The required output is the stretch from the line containing "Settings (176, 1111)" through the line containing "자세히 보기 (92, 2111)" in the records below, unaltered and with no pictures.

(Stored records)

------------------------------------------------

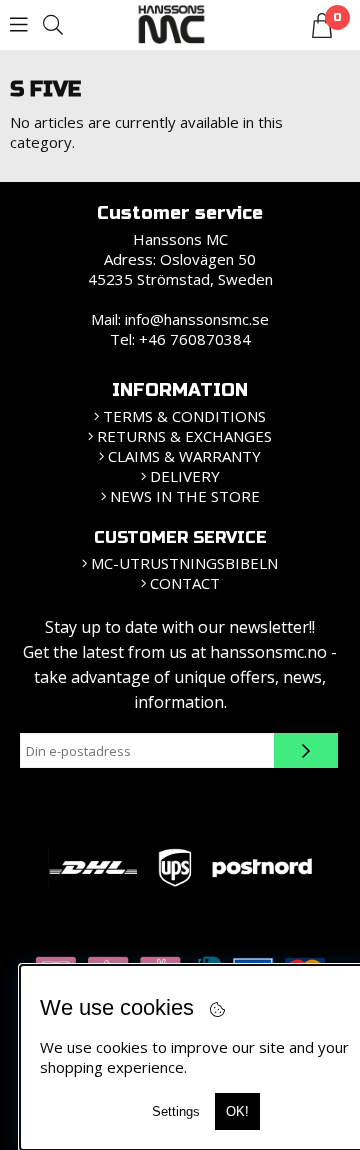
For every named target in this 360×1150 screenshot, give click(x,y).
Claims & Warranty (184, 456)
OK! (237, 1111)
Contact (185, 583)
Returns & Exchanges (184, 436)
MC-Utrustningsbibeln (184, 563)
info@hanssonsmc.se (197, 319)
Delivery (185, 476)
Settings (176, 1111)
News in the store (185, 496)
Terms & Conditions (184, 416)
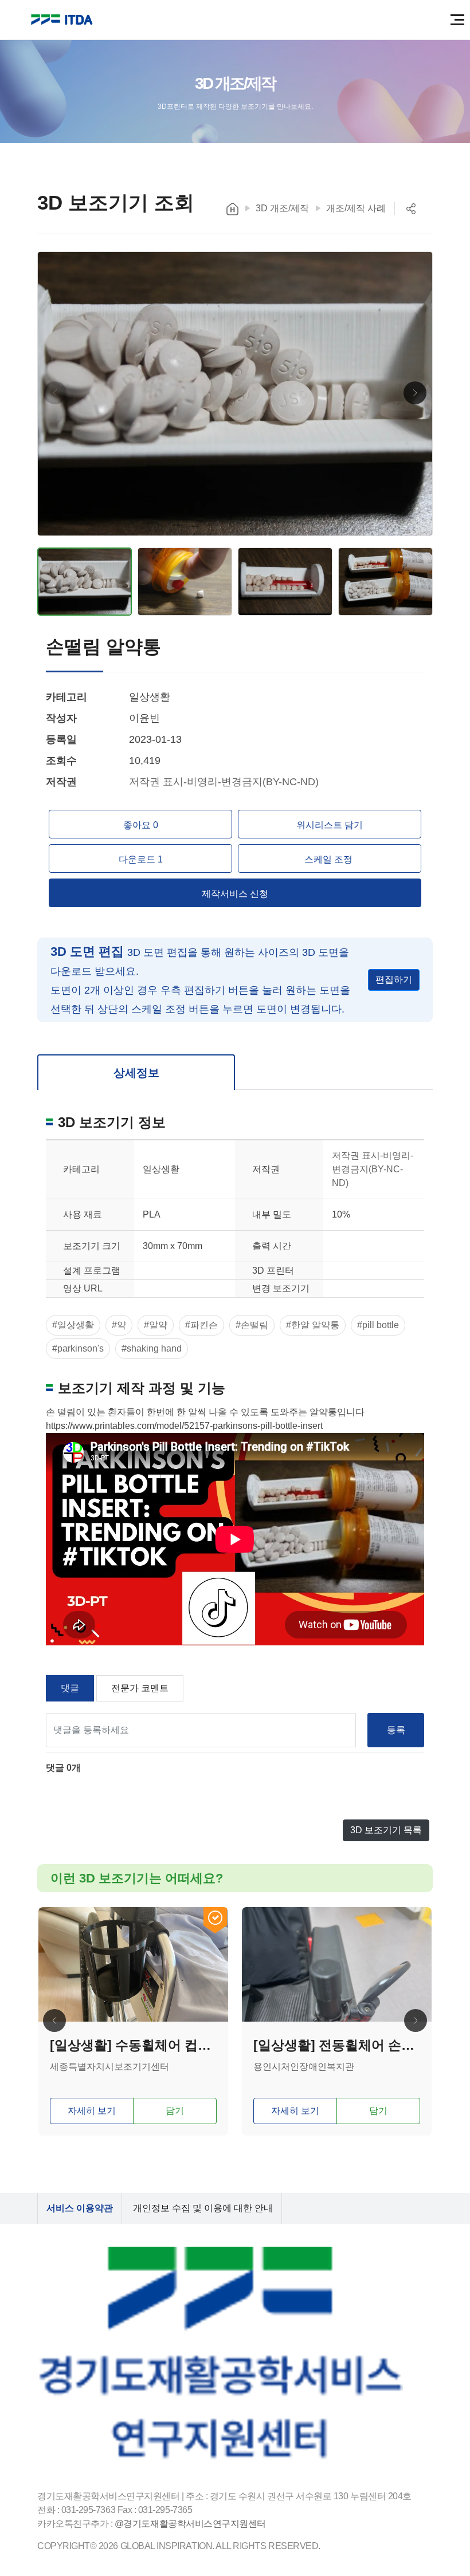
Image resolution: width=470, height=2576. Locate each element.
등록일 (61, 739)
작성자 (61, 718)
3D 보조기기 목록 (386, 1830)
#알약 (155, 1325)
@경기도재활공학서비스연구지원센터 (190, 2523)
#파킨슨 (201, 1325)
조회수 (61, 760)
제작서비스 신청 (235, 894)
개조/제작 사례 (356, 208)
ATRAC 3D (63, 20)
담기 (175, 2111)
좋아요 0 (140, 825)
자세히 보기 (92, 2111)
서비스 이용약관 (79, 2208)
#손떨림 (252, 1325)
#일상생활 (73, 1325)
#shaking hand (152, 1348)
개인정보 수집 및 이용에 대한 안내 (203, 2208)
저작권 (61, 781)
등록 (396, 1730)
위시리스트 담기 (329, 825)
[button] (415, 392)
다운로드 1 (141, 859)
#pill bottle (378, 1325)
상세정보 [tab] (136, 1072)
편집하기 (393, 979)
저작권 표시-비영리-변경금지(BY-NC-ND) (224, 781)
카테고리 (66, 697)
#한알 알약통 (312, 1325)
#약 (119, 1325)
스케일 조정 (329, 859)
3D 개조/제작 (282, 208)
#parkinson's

------------------------------------------------

**Answer area**
Settings (176, 1111)
News in the store (185, 496)
Terms & Conditions (184, 416)
Image resolution: width=470, height=2576. Locate each element.
등록일 (61, 739)
작성자 (61, 718)
3D 보조기기 목록 (386, 1830)
#알약 (155, 1325)
@경기도재활공학서비스연구지원센터 (190, 2523)
#파킨슨 (201, 1325)
조회수 (61, 760)
제작서비스 신청 (235, 894)
개조/제작 사례 (356, 208)
ATRAC 3D (63, 20)
담기 (175, 2111)
좋아요 0 (140, 825)
자세히 보기 (92, 2111)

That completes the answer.